Blizzards and hurricanes rarely* occur without any warning at all. Anytime I feel there’s a serious threat that I may lose electricity, that’s when I go to the store and buy a few cans of beef stew and bottled water. And D cell batteries. The advantage to lazy prepping being that you don’t have to keep track of and rotate an inventory of mostly-but-not-totally-nonperishable food items. Even _water_ has to be rotated every couple of years. So far I haven’t lost power for more than 18 hours or so, but one can live on a totally nutritionally deficient diet of canned stew and tuna for a couple of days if one has to. Also: canned tuna and beef stew is very cheap.
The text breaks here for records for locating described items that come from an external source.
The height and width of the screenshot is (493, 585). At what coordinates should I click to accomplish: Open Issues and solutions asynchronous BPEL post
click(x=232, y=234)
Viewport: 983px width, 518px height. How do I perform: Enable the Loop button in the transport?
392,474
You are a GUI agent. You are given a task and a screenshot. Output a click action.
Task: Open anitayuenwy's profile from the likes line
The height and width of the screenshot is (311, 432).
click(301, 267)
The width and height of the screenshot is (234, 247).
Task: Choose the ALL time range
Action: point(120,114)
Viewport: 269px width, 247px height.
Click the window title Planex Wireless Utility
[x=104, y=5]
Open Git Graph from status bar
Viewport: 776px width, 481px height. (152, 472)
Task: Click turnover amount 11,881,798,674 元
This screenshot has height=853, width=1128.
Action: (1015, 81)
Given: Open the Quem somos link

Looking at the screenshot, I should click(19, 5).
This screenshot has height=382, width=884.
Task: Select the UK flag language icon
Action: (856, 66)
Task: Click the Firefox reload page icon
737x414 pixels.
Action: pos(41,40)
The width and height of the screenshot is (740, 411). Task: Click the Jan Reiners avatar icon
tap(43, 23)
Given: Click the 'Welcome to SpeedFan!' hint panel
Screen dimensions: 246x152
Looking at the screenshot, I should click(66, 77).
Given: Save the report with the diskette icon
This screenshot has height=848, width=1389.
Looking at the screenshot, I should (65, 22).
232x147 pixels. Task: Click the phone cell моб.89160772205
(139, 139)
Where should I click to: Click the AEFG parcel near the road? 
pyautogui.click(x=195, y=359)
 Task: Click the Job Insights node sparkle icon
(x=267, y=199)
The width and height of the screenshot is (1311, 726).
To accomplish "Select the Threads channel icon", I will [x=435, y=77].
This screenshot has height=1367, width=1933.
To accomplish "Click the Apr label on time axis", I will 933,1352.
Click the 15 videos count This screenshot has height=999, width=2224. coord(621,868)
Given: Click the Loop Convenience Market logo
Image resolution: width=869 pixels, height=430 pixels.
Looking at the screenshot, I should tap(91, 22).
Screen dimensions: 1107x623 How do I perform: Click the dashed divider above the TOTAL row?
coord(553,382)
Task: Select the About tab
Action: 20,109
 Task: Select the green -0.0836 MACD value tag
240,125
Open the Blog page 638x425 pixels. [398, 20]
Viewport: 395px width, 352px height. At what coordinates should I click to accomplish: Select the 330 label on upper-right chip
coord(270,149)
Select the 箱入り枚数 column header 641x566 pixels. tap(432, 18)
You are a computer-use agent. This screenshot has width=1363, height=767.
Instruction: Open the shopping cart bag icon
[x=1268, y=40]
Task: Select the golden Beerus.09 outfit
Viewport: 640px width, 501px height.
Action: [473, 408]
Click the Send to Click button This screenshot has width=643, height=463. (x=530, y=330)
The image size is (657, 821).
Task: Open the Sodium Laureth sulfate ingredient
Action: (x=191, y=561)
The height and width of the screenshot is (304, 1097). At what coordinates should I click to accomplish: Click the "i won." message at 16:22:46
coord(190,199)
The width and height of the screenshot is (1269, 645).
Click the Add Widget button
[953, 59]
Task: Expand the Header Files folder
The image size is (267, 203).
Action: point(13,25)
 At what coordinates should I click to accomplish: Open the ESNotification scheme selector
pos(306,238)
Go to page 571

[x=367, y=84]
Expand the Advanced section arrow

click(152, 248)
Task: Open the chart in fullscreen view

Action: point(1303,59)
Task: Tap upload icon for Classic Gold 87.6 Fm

Also, fill the bathtubs before an event that may cause you to lose running water. You’ll need it to flush the toilet. If you really did lose running water, you wouldn’t want to waste it on cooking pasta. Eat canned food and save the water for drinking.
If there’s a really serious storm coming, don’t prep. Evacuate.
* Of course, there was once a microburst in my niehgborhood, which did occur with no warning, and I did lose power for 1 day. Lucky for me, I was commuting home when it happened so by the time I reached my house, the trees that were going to fall had already done so.
The down side to lazy prepping, though, is contending with the store crowding caused by Chicken Littles buying French toast ingredients and TP.
If crowding is a problem, I usually go to a drug store rather than the grocery store. For some reason people never think to go there, and they stock canned goods.